> _WHAT YOU HAVE TO DO_: Rewrite the material below, changing every "computer-use agent" to "screen-navigation agent" and leaving everything else untouched.

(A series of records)
>>>
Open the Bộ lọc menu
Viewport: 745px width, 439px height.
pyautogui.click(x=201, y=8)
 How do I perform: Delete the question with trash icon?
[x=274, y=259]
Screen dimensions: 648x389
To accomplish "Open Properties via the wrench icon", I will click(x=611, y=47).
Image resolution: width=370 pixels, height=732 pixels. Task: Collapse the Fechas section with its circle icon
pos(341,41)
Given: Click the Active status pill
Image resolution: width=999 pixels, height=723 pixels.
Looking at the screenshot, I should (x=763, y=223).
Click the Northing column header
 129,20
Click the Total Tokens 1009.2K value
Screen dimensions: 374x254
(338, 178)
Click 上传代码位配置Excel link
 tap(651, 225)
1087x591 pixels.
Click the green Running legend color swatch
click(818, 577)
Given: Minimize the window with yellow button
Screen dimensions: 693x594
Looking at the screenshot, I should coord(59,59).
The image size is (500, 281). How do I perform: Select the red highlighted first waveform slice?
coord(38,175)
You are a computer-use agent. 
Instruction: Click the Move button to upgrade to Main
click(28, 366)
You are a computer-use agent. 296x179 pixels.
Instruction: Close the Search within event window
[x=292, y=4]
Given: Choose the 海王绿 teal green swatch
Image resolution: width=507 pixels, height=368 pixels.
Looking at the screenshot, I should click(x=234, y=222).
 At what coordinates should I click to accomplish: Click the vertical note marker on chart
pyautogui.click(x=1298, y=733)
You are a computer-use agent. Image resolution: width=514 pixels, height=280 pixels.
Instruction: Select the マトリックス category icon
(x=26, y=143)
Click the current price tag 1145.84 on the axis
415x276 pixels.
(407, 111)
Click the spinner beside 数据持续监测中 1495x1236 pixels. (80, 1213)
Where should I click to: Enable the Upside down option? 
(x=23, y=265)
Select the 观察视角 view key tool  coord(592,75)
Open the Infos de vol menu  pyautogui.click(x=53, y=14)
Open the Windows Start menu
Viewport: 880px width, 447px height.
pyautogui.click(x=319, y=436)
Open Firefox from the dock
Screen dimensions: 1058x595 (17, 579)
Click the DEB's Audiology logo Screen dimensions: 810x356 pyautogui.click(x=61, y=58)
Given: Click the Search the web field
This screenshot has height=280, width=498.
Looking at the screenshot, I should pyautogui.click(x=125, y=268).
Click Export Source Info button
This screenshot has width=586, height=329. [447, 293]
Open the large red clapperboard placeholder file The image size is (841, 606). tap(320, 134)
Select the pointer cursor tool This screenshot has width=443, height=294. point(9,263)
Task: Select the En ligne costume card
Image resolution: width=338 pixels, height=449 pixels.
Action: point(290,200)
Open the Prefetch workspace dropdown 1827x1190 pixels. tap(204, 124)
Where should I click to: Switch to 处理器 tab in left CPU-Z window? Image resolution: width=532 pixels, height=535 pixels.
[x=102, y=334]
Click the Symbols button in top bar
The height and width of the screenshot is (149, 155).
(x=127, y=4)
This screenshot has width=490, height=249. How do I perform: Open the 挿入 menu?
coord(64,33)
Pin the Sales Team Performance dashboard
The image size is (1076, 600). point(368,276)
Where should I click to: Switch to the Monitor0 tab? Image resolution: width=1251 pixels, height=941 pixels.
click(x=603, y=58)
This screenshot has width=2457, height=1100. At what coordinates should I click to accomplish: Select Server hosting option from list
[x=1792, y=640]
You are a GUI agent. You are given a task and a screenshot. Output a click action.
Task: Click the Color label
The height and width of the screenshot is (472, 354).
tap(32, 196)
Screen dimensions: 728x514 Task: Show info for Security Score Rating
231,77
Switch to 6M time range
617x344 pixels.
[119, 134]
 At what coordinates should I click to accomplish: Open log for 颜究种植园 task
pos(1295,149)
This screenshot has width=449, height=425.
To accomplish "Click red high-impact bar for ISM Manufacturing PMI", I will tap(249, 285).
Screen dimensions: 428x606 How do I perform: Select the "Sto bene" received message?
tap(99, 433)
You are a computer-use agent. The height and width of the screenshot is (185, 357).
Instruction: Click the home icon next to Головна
<<<
> _FINAL RESULT_:
Open the Bộ lọc menu
Viewport: 745px width, 439px height.
pyautogui.click(x=201, y=8)
 How do I perform: Delete the question with trash icon?
[x=274, y=259]
Screen dimensions: 648x389
To accomplish "Open Properties via the wrench icon", I will click(x=611, y=47).
Image resolution: width=370 pixels, height=732 pixels. Task: Collapse the Fechas section with its circle icon
pos(341,41)
Given: Click the Active status pill
Image resolution: width=999 pixels, height=723 pixels.
Looking at the screenshot, I should (x=763, y=223).
Click the Northing column header
 129,20
Click the Total Tokens 1009.2K value
Screen dimensions: 374x254
(338, 178)
Click 上传代码位配置Excel link
 tap(651, 225)
1087x591 pixels.
Click the green Running legend color swatch
click(818, 577)
Given: Minimize the window with yellow button
Screen dimensions: 693x594
Looking at the screenshot, I should coord(59,59).
The image size is (500, 281). How do I perform: Select the red highlighted first waveform slice?
coord(38,175)
You are a screen-navigation agent. 
Instruction: Click the Move button to upgrade to Main
click(28, 366)
You are a screen-navigation agent. 296x179 pixels.
Instruction: Close the Search within event window
[x=292, y=4]
Given: Choose the 海王绿 teal green swatch
Image resolution: width=507 pixels, height=368 pixels.
Looking at the screenshot, I should click(x=234, y=222).
 At what coordinates should I click to accomplish: Click the vertical note marker on chart
pyautogui.click(x=1298, y=733)
You are a screen-navigation agent. Image resolution: width=514 pixels, height=280 pixels.
Instruction: Select the マトリックス category icon
(x=26, y=143)
Click the current price tag 1145.84 on the axis
415x276 pixels.
(407, 111)
Click the spinner beside 数据持续监测中 1495x1236 pixels. (80, 1213)
Where should I click to: Enable the Upside down option? 
(x=23, y=265)
Select the 观察视角 view key tool  coord(592,75)
Open the Infos de vol menu  pyautogui.click(x=53, y=14)
Open the Windows Start menu
Viewport: 880px width, 447px height.
pyautogui.click(x=319, y=436)
Open Firefox from the dock
Screen dimensions: 1058x595 (17, 579)
Click the DEB's Audiology logo Screen dimensions: 810x356 pyautogui.click(x=61, y=58)
Given: Click the Search the web field
This screenshot has height=280, width=498.
Looking at the screenshot, I should pyautogui.click(x=125, y=268).
Click Export Source Info button
This screenshot has width=586, height=329. [447, 293]
Open the large red clapperboard placeholder file The image size is (841, 606). tap(320, 134)
Select the pointer cursor tool This screenshot has width=443, height=294. point(9,263)
Task: Select the En ligne costume card
Image resolution: width=338 pixels, height=449 pixels.
Action: point(290,200)
Open the Prefetch workspace dropdown 1827x1190 pixels. tap(204, 124)
Where should I click to: Switch to 处理器 tab in left CPU-Z window? Image resolution: width=532 pixels, height=535 pixels.
[x=102, y=334]
Click the Symbols button in top bar
The height and width of the screenshot is (149, 155).
(x=127, y=4)
This screenshot has width=490, height=249. How do I perform: Open the 挿入 menu?
coord(64,33)
Pin the Sales Team Performance dashboard
The image size is (1076, 600). point(368,276)
Where should I click to: Switch to the Monitor0 tab? Image resolution: width=1251 pixels, height=941 pixels.
click(x=603, y=58)
This screenshot has width=2457, height=1100. At what coordinates should I click to accomplish: Select Server hosting option from list
[x=1792, y=640]
You are a GUI agent. You are given a task and a screenshot. Output a click action.
Task: Click the Color label
The height and width of the screenshot is (472, 354).
tap(32, 196)
Screen dimensions: 728x514 Task: Show info for Security Score Rating
231,77
Switch to 6M time range
617x344 pixels.
[119, 134]
 At what coordinates should I click to accomplish: Open log for 颜究种植园 task
pos(1295,149)
This screenshot has width=449, height=425.
To accomplish "Click red high-impact bar for ISM Manufacturing PMI", I will tap(249, 285).
Screen dimensions: 428x606 How do I perform: Select the "Sto bene" received message?
tap(99, 433)
You are a screen-navigation agent. The height and width of the screenshot is (185, 357).
Instruction: Click the home icon next to Головна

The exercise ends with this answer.